«El sueño es la herramienta más potente que tenemos para la reparación celular, la consolidación de la memoria y la regulación hormonal..»
Riesgo metabólico
Dormir habitualmente menos de 7 horas altera el metabolismo de la glucosa. La privación de sueño reduce la sensibilidad a la insulina (favoreciendo la resistencia a la insulina), aumenta la producción de grelina (la hormona que estimula el apetito) y disminuye los niveles de leptina, la hormona de la saciedad.
«Dormir poco favorece el aumento de peso». La calidad y la duración del sueño influyen en tu capacidad para regular el apetito, controlar los antojos, utilizar la grasa como fuente de energía y reducir el riesgo de desarrollar diabetes tipo 2.
«Tu cama es tu aliada inmunológica.» El sueño es la hora en que tu cuerpo «recarga» y «repara» su sistema de defensa contra resfriados, gripes y enfermedades más graves.
Función unmunológica
Durante el sueño, especialmente en las fases de sueño profundo, el organismo refuerza la actividad del sistema inmunitario. Diversos estudios han mostrado que las personas que duermen habitualmente menos de 7 horas tienen un mayor riesgo de desarrollar un resfriado tras exponerse a los virus que quienes duermen 8 horas o más.

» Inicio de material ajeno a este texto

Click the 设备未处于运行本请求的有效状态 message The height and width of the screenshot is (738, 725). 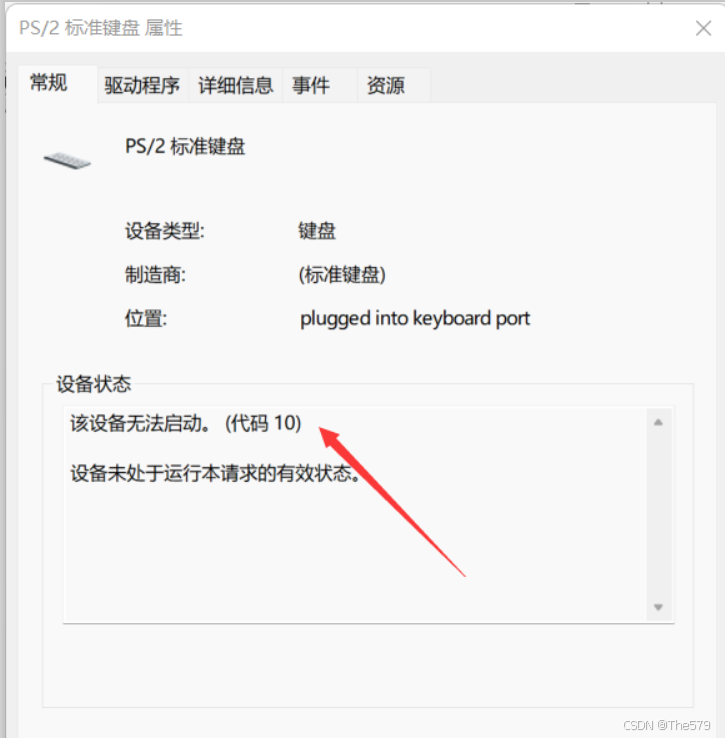tap(216, 473)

Limpieza cerebral (sistema glinfático)
Durante el sueño, el sistema glinfático intensifica laeliminación de productos de desecho del cerebro. Este proceso favorece la eliminación de sustancias como la proteína beta-amiloide, cuya acumulación se ha relacionado con la enfermedad de Alzheimer.
«Dormir es el sistema de limpieza del cerebro». Mientras duermes, tu cerebro elimina parte de los residuos que genera durante el día. Mantener un sueño suficiente y de calidad contribuye a preservar la salud cerebral y puede ayudar a reducir el riesgo de deterioro cognitivo junto con otros hábitos de vida saludables.

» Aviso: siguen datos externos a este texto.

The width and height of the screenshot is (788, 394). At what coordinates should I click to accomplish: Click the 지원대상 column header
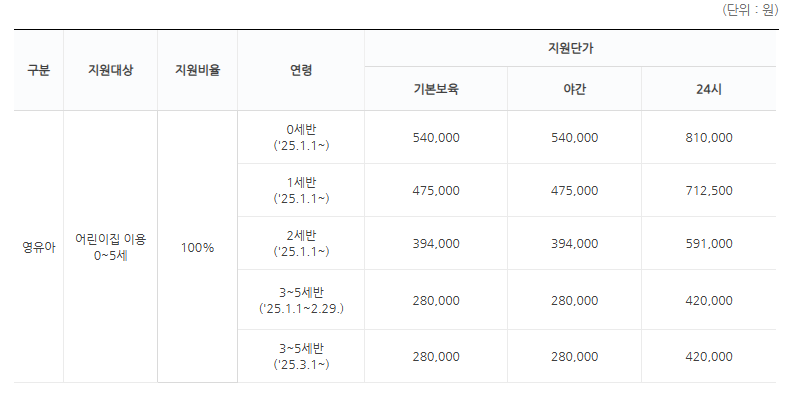coord(111,70)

«El mal humor puede ser una señal de falta de sueño.» La calidad del sueño influye directamente en la capacidad para gestionar el estrés y tomar decisiones de forma equilibrada.
Regulación emocional y mental
La privación de sueño aumenta la reactividad de la amígdala (implicada en la respuesta emocional) y reduce la capacidad reguladora de la corteza prefrontal, lo que altera el control de las emociones. Este patrón se asocia con mayor irritabilidad, ansiedad e impulsividad.